Re: medical insurance companies.  Yes.  Your point is well made.  I guess I see it as an inherent conflict of interest to have medical insurance provided by for-profit companies.


----------



## forgetmenot (Apr 11, 2011)

The label changes and suddenly more doors are open  to this same person that was not before.    The perception of that person automatically changes  there is not prejudice against them   personality disorders  are shunned not only by lay people but by medical people    The  person is the same  person no matter what label they give them yet as you said they are treated so differently because of that label.    After the borderline diagnoisis was dropped suddenly  there was hope  there was treatment  there was an acceptance that was not there before
 the diagnostic label changes one life because from that point the label was applied it seems tey were not a person but an illness  not so with other   medical illnesses


----------



## David Baxter PhD (Apr 11, 2011)

> The label changes and suddenly more doors are open to this same person that was not before.


 
Isn't that a good thing? Indeed, there are certain programs which require certain diagnoses as a condition of entrance. Even government disability is facilitated where there is a specific diagnosis such as schizophrenia.


----------



## David Baxter PhD (Apr 11, 2011)

Dragonfly said:


> However, clearly we have (historically) chosen labels that are potentially inflammatory. I am thinking of labels like: "Histrionic Personality Disorder" or "Passive Aggressive Personality Disorder", or "sexual orientation disturbance" (when we pathologized homosexuality). Pretty hard to believe that these were merely labels .... objective descriptions.


 
I won't argue strongly against this point.
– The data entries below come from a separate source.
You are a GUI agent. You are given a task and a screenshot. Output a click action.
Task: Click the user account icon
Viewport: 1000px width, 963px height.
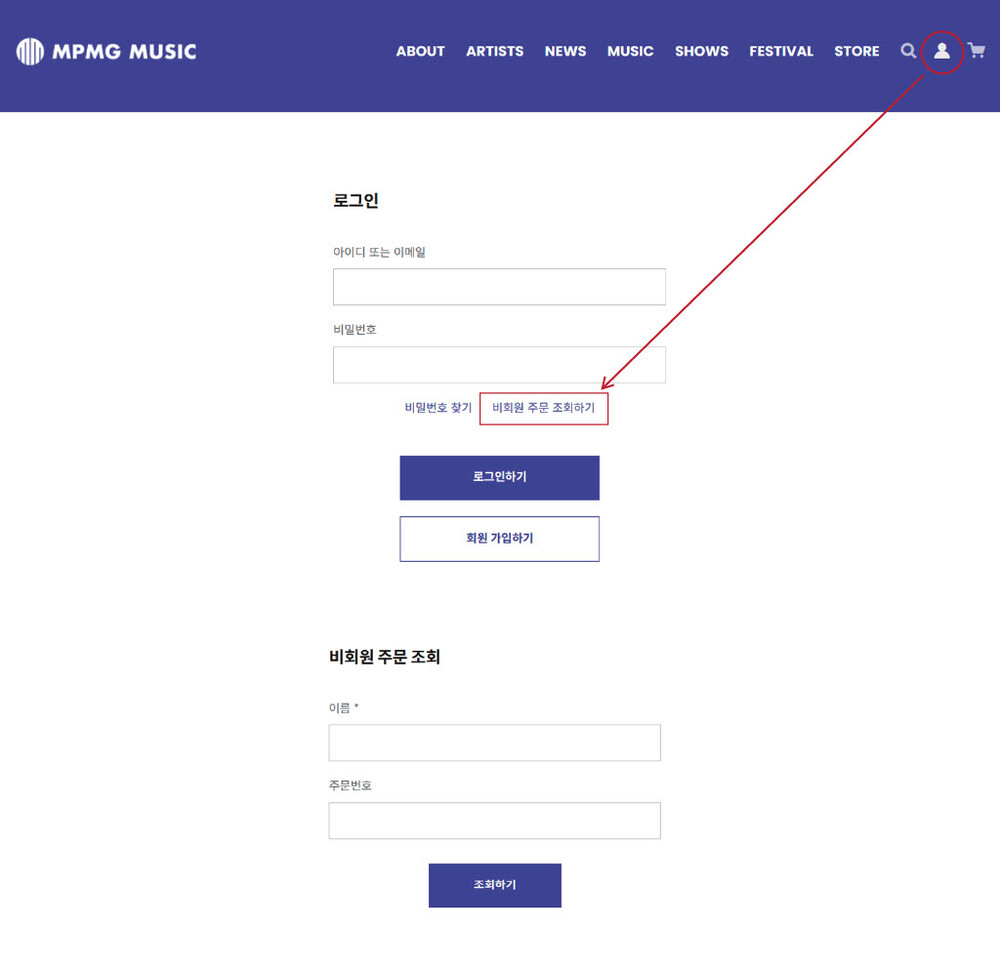(941, 51)
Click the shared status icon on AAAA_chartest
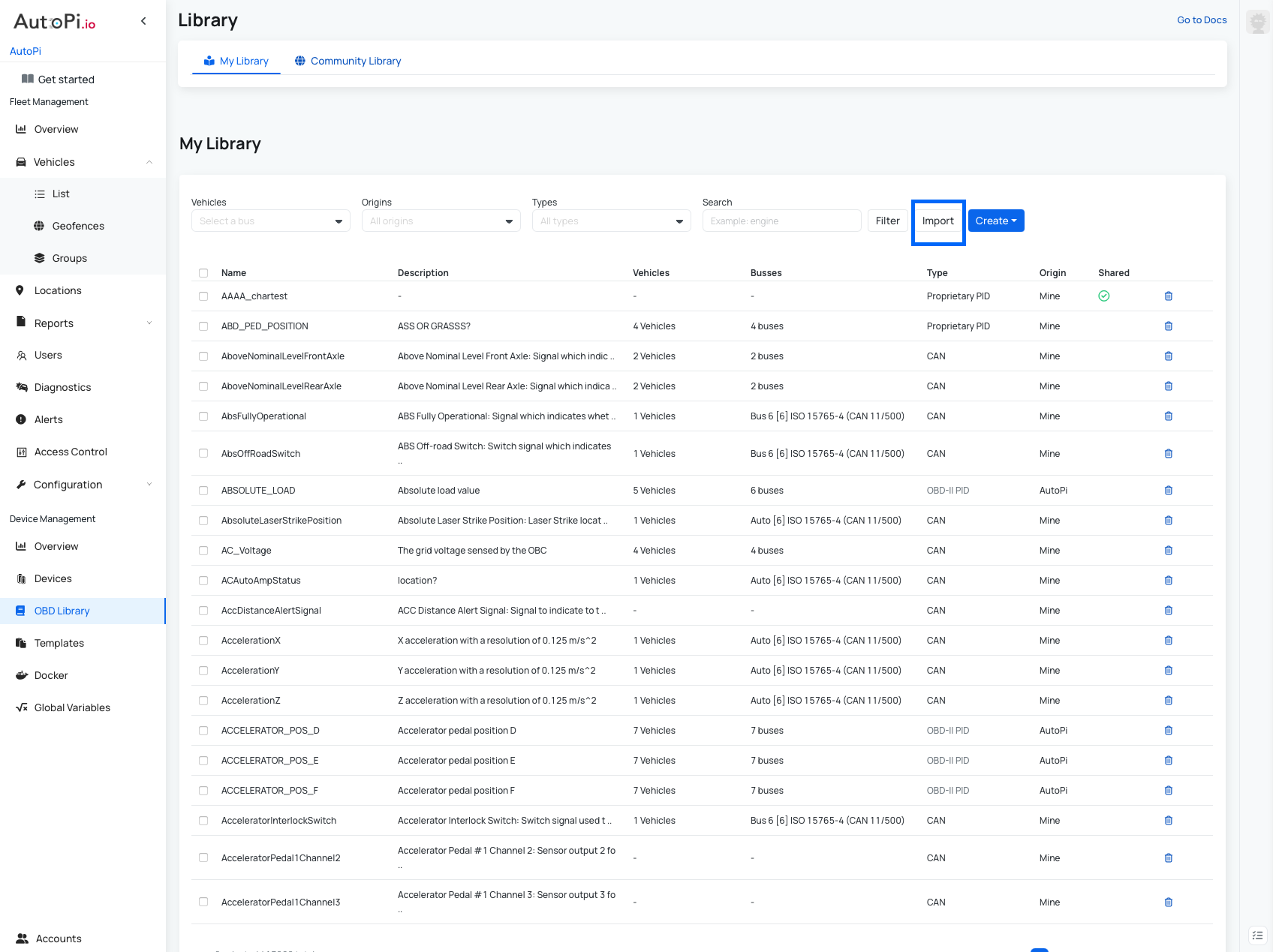 (x=1103, y=296)
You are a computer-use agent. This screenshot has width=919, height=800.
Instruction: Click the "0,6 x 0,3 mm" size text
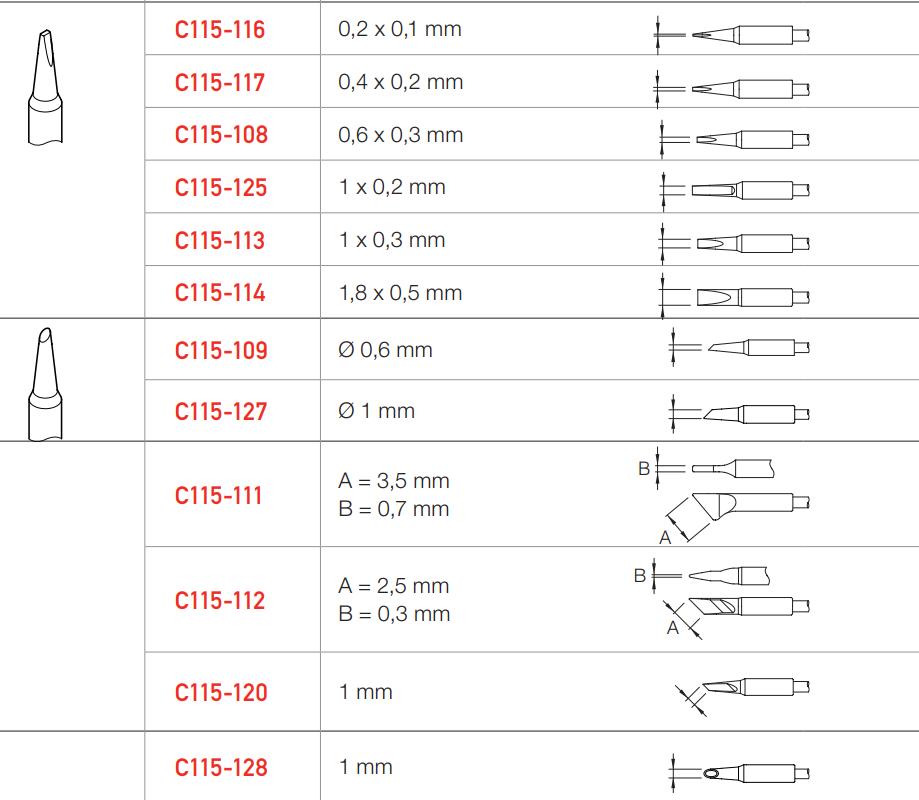pyautogui.click(x=400, y=135)
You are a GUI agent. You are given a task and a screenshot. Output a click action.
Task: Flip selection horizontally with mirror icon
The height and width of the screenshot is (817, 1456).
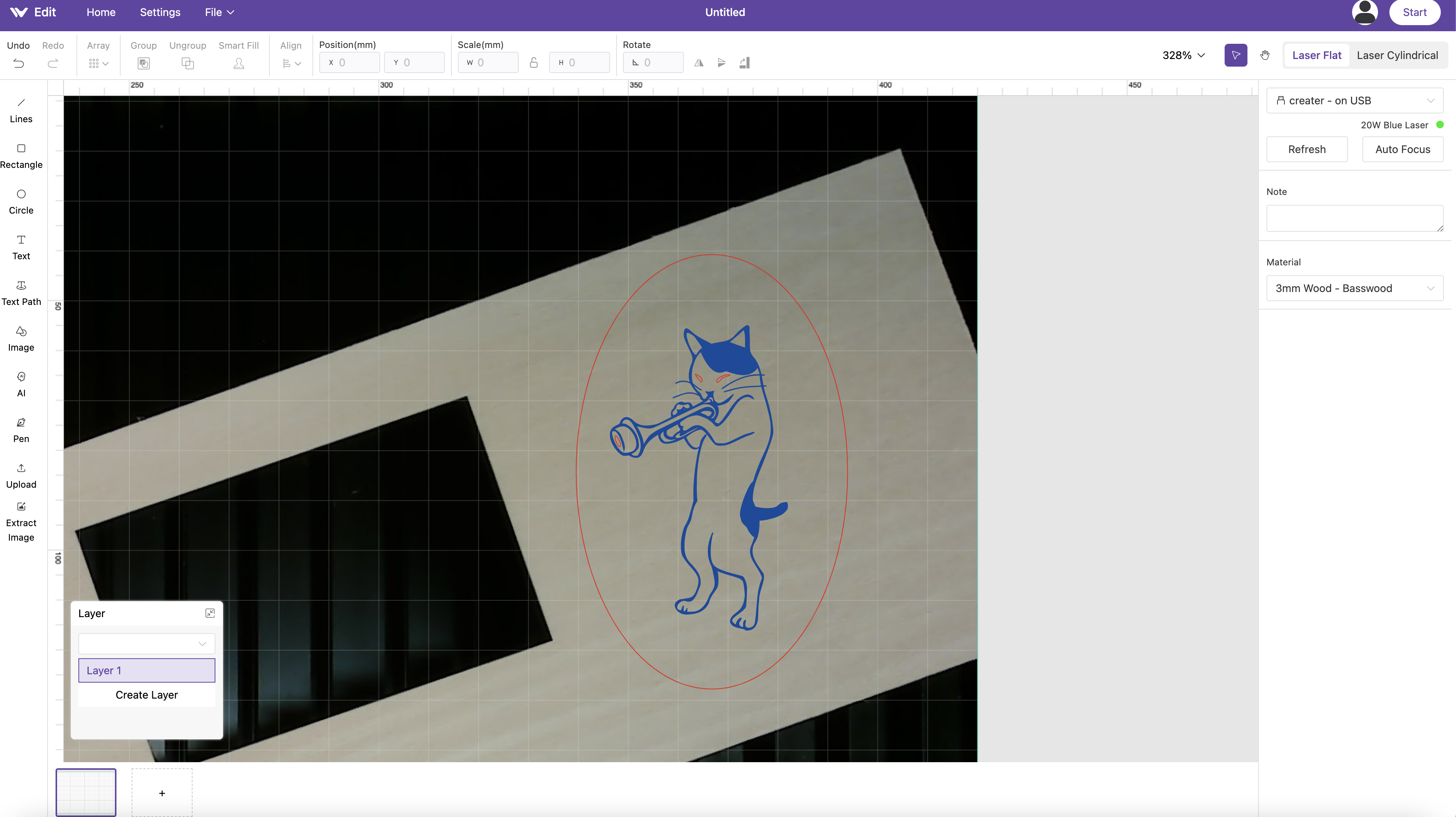[699, 63]
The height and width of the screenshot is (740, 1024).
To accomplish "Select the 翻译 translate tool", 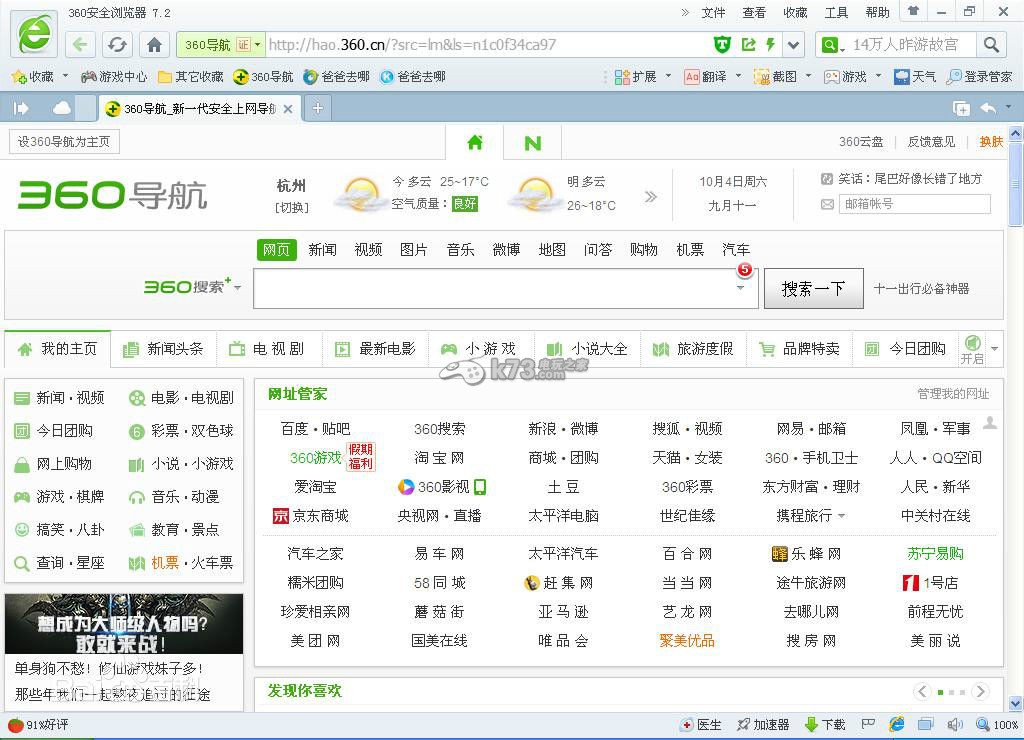I will pyautogui.click(x=706, y=76).
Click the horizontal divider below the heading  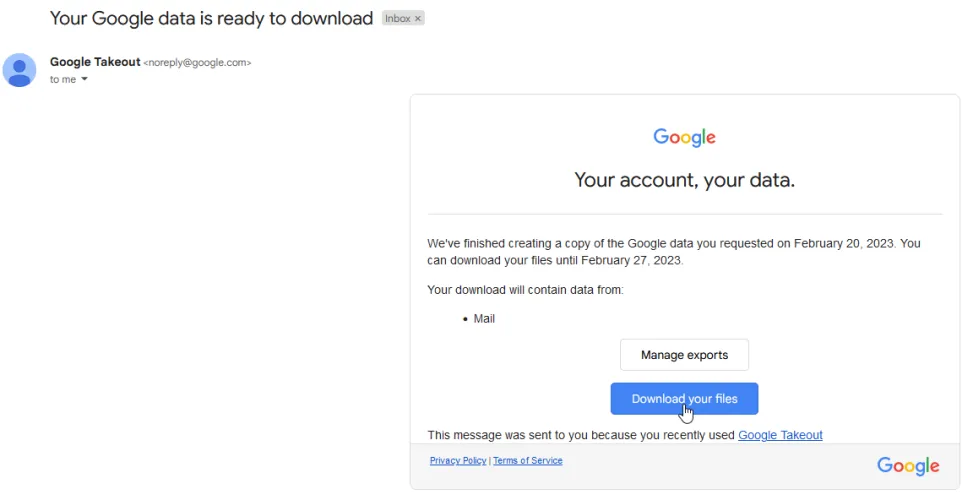click(685, 214)
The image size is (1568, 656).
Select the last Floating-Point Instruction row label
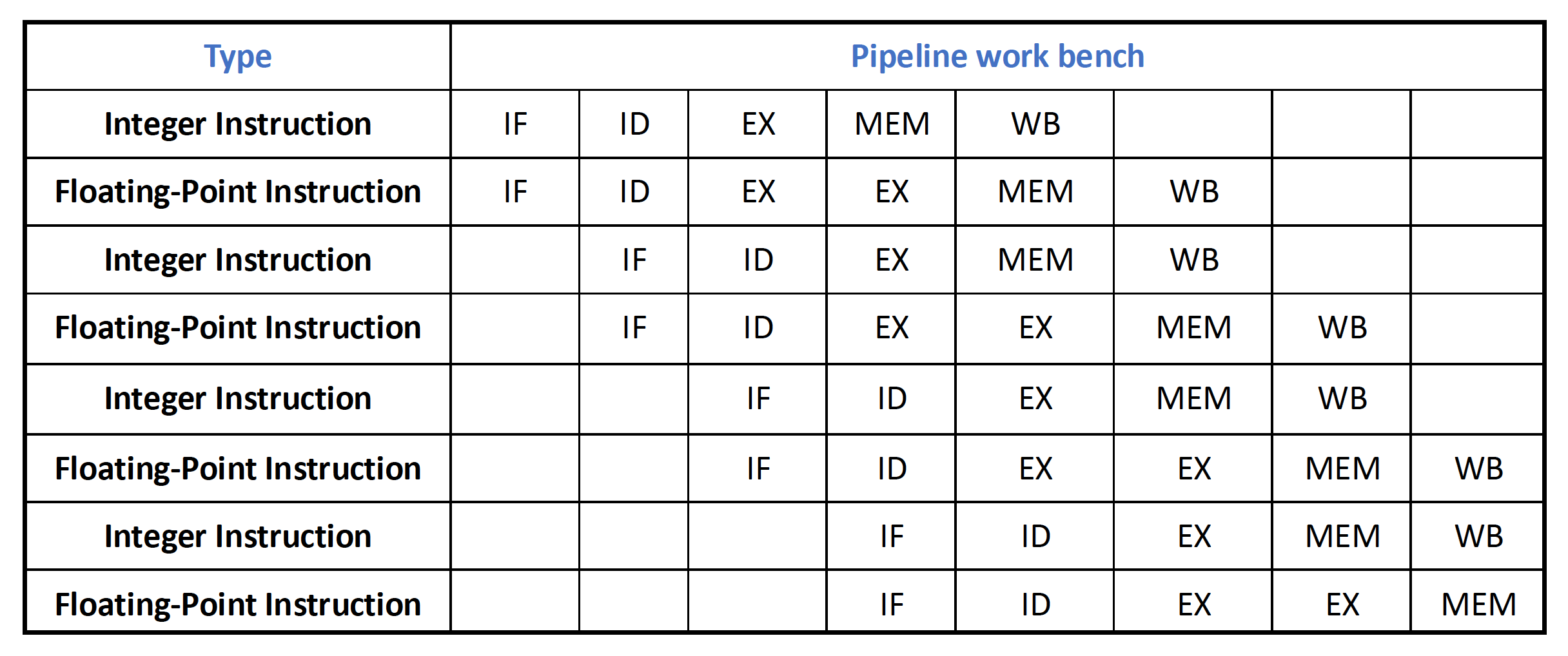coord(237,604)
It's similar to the description "atypical antipsychotics" given to medications which are often prescribed "off label" for non-psychotic illnesses - the label is quite alarming for someone who recieves a prescription for one of these medications to assist with anxiety, insomnia, or depression.


----------



## forgetmenot (Apr 12, 2011)

Yes if one can get a label that the doors will open too it is a good thing.   i don't understand the label just is a name it is the person that matters  i for one will never allow myself to be label never  just me though i don't need to have a label  to get treatment  you treat me as me not as a label  i am not making sense  im sorry


----------



## David Baxter PhD (Apr 12, 2011)

It's not a matter of not making sense but I think you are talking about stigma issues linked to a diagnosis, and I don't think that's what the author of the article has in mind. 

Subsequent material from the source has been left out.